Liputan6.com, Jakarta - Kejaksaan Agung (Kejagung) menggeledah kantor Ombudsman RI dan rumah salah satu komisoner terkait dengan dugaan perintangan penyidikan kasus korupsi pemberian fasilitas ekspor minyak sawit mentah atau Crude Palm Oil (CPO).
Kepala Pusat Penerangan Hukum (Kapuspenkum) Kejagung Anang Supriatna mengungkapkan salah satu alasan dari penggeledahan tersebut yaitu menelusuri keterkaitan rekomendasi Ombudsman RI yang digunakan dalam gugatan perdata di Pengadilan Tata Usaha Negara (PTUN)
Advertisement
"Betul, salah satunya,” tutur Anang saat dikonfirmasi, Senin (9/3/2026).

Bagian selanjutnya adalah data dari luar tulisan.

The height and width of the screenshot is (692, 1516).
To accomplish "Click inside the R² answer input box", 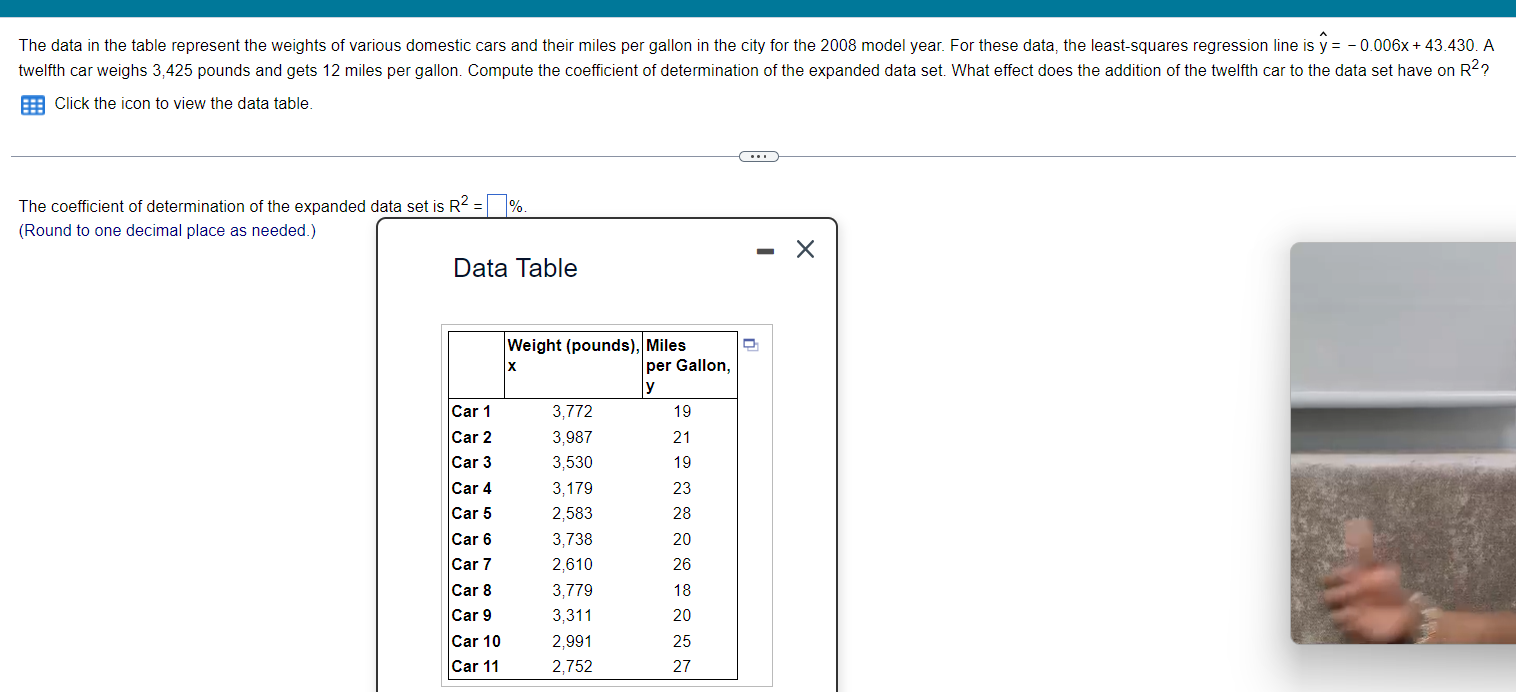I will point(495,204).
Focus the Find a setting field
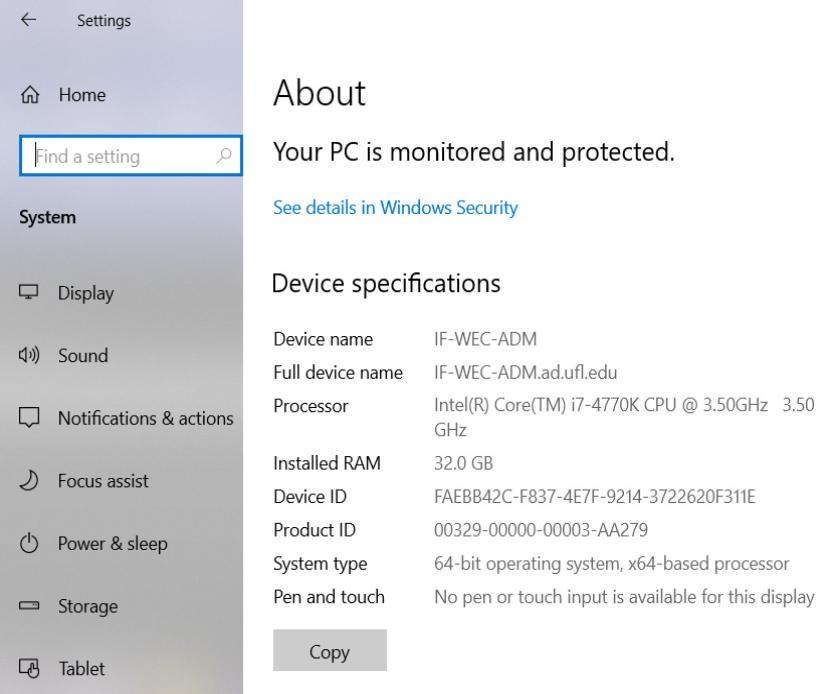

Diketahui, tiga grup perusahaan minyak goreng melayangkan gugatan ke PTUN Jakarta, terkait sejumlah aturan yang menangani kelangkaan minyak goreng pada awal 2022. Mereka adalah Wilmar Group, Permata Hijau Group, dan Musim Mas Group.
Dalam petitum gugatan, pemerintah disebut telah melakukan kesalahan alias maladministrasi dalam penyediaan dan stabilisasi harga minyak goreng, sebagaimana hasil temuan dan rekomendasi Ombudsman RI.